Didier Stiers : De votre point de vue, onze ans après sa sortie, A l’ombre du voile est-il toujours autant d’actualité ?
Arnaud Demuynck : Je me pose toujours les mêmes questions et ça me donne toujours autant de fil à retordre. A l’époque, il y avait la loi, les manifs, on était dans le jus politique. Selon moi, la problématique des communautés, la tension est même encore plus aigüe qu’il y a dix ans. Mais le film me plaît, parce que je sais très bien la générosité et l'amour que j'ai mis dedans et ce, pour quelque communauté que ce soit.
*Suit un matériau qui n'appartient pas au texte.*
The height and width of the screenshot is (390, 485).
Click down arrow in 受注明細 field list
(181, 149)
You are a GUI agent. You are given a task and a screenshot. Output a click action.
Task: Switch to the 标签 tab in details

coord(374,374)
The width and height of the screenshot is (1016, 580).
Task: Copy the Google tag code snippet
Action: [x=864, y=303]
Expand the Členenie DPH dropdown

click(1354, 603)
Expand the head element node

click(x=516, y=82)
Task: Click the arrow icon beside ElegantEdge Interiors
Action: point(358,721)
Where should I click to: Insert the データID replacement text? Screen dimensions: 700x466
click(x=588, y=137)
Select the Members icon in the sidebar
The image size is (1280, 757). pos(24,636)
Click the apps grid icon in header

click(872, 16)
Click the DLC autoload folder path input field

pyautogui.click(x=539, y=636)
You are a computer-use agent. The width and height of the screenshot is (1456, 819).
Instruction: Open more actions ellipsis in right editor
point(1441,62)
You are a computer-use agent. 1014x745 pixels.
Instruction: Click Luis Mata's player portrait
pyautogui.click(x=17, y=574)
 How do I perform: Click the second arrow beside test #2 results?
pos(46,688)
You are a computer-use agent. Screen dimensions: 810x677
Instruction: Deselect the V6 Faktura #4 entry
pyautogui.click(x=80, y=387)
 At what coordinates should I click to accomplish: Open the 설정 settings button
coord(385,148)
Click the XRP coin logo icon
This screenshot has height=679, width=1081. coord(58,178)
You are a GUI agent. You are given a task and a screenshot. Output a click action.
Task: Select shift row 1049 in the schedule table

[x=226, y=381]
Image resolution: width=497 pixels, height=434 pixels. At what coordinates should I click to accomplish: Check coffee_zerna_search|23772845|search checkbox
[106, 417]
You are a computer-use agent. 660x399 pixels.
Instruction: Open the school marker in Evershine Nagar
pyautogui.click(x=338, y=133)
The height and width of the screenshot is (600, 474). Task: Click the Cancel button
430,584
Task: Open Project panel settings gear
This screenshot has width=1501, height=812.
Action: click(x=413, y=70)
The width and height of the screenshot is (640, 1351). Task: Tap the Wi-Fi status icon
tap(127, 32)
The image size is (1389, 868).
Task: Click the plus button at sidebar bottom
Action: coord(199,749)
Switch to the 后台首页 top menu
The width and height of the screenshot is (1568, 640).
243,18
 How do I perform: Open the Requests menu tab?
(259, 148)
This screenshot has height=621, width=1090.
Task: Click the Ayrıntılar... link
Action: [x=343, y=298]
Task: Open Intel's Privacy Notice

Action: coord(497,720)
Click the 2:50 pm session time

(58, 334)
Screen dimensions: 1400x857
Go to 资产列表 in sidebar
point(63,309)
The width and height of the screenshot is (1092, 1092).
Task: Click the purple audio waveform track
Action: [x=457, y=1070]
Là, ce sont des musulmans, mais c'est plus un film d'amour, né de liens d'amitié avec des gens que je connais, plutôt qu'un film polémique qui suscite un avis politique.
D.S : Mais il peut aussi être perçu comme tel ?
A.D. : Oui, mais je me dis que je peux parler de ce que je veux en tant que citoyen. Beaucoup de jeunes musulmans me disaient que je n’avais pas le droit de parler de ce sujet-là, parce que je n’étais pas musulman. Et là, on entrait dans des discussions sur l’obligation, l’obéissance à Dieu, etc. Et voilà, c'est toujours aussi pertinent et intéressant aujourd'hui cette « non réponse » à la question du port du voile !
D.S. : Au-delà de la liberté du citoyen, n’y a-t-il pas aussi celle de l’artiste ?
A.D. : Carrément, mais pour ces jeunes auxquels je faisais allusion, c'est un film qui est tellement ancré dans un sujet de société que l'artiste là-dedans, pfff ! Or, j'exprime des émotions, un désarroi, quelque chose en quoi je crois, mais je n'ai en rien le droit d'imposer, ni d'être péremptoire. L'artiste se permet juste un champ d'action plus large et plus généreux.
D.S. : L'animation étant ce qu’elle est, devrait-elle, selon vous, faire l'objet d'attentions plus spécifiques de la part des commissions attribuant des aides ?
A.D. : J'ai envie de dire qu’elle devrait être traitée de la même manière et être traitée avec une attention particulière. Pour l'instant, l'animation est moins facilement comprise : en général, la culture de la majorité des membres de ces commissions, ou même des académies, est fictionnelle. D’accord, il existe maintenant un Magritte de l'animation, mais je pense que 90% des votants sont dans la fiction, et ça a une influence. Alors, c'est délicat, parce que je n'aimerais pas mettre l'anim' dans un ghetto, donc c'est bien que ce soit ouvert. D’un autre côté, si les commissions sont moins aguerries à l’animation, elles le sont encore moins à l’animation jeune public dans laquelle mon parcours m’a amené à travailler. Depuis 5 ans, j'ai assez de mal à avoir de l'aide de la Fédération pour mes courts-métrages. Alors qu’A l'ombre du voile est passé quasiment du premier coup, parce que le sujet avait fort touché le public adulte. Signes de vie a eu du mal à passer, mais j'ai eu la chance d'avoir quelqu'un de très sensible à la danse contemporaine à la Commission et qui a vraiment bien défendu mon projet sous cet angle-là. Finalement, je crois que l'animation doit faire l'objet d'égalité, mais d'un apprentissage, parce qu’on est loin derrière en termes de culture.